● **Exercise brief**
Begin your copy at the line that holds "This screenshot has height=366, width=503." and carry it through the final line of the data, writing out each line exactly and omitting pictures.

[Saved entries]
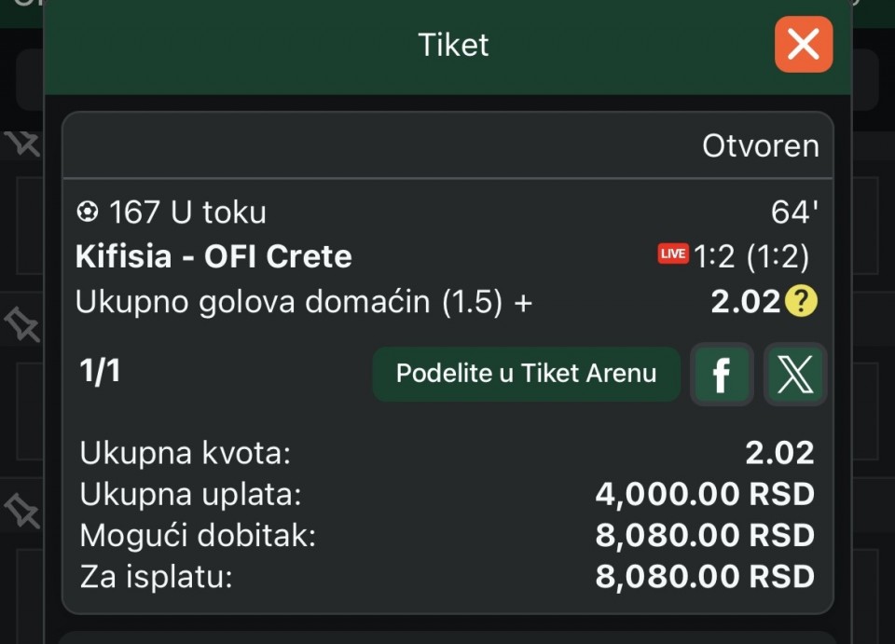Click the 1/1 selections counter
895x644 pixels.
coord(100,371)
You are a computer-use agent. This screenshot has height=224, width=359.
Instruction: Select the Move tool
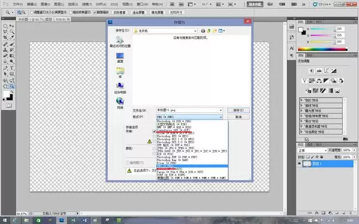[x=12, y=26]
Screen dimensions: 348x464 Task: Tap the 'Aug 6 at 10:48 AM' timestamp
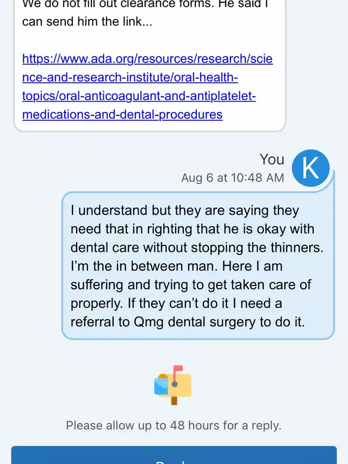click(x=232, y=178)
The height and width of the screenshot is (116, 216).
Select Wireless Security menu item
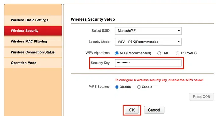(33, 31)
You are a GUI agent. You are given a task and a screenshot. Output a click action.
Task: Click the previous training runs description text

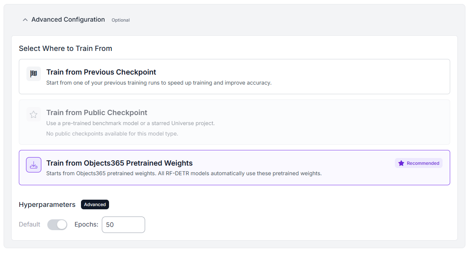(x=159, y=83)
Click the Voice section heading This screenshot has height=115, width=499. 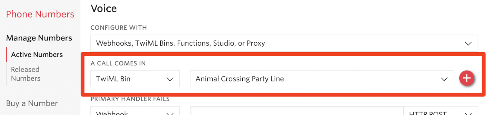pyautogui.click(x=104, y=8)
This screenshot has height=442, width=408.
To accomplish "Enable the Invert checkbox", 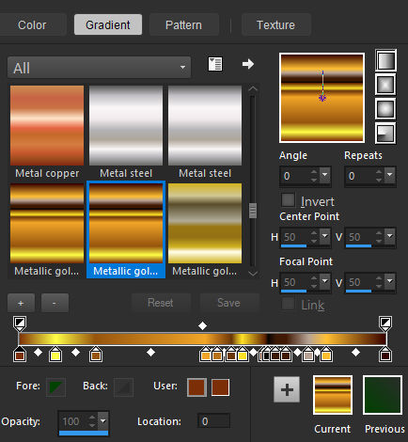I will (x=288, y=200).
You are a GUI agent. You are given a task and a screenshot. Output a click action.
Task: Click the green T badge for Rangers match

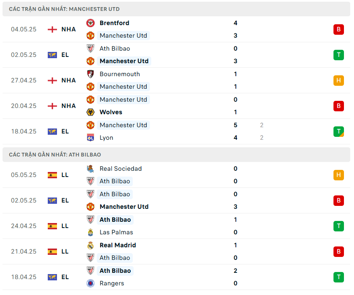point(338,277)
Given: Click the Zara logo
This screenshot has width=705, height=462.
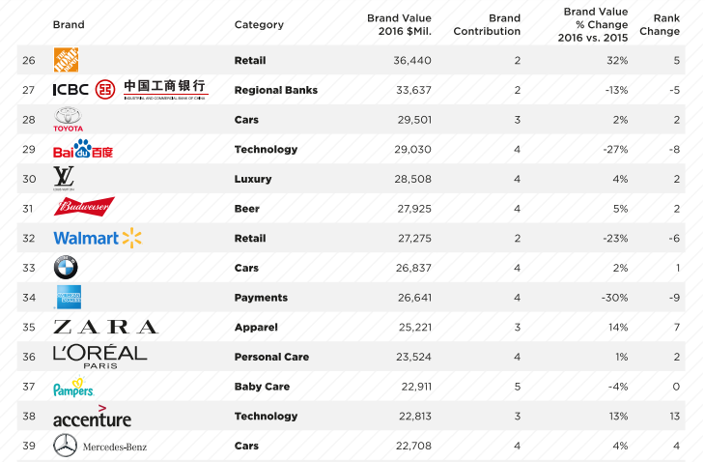Looking at the screenshot, I should point(105,327).
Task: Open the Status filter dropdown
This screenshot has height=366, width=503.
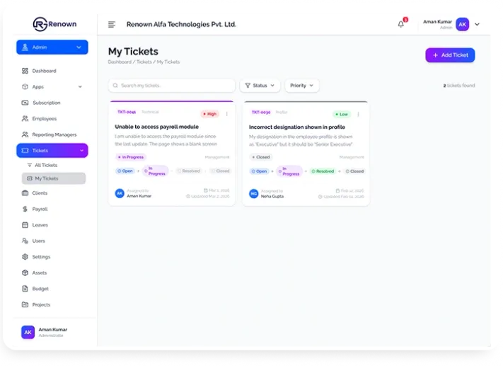Action: point(260,86)
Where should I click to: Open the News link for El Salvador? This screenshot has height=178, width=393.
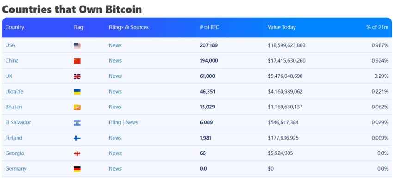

● **The answer**
This screenshot has height=366, width=503.
Action: point(260,86)
Where should I click to: Open the News link for El Salvador? This screenshot has height=178, width=393.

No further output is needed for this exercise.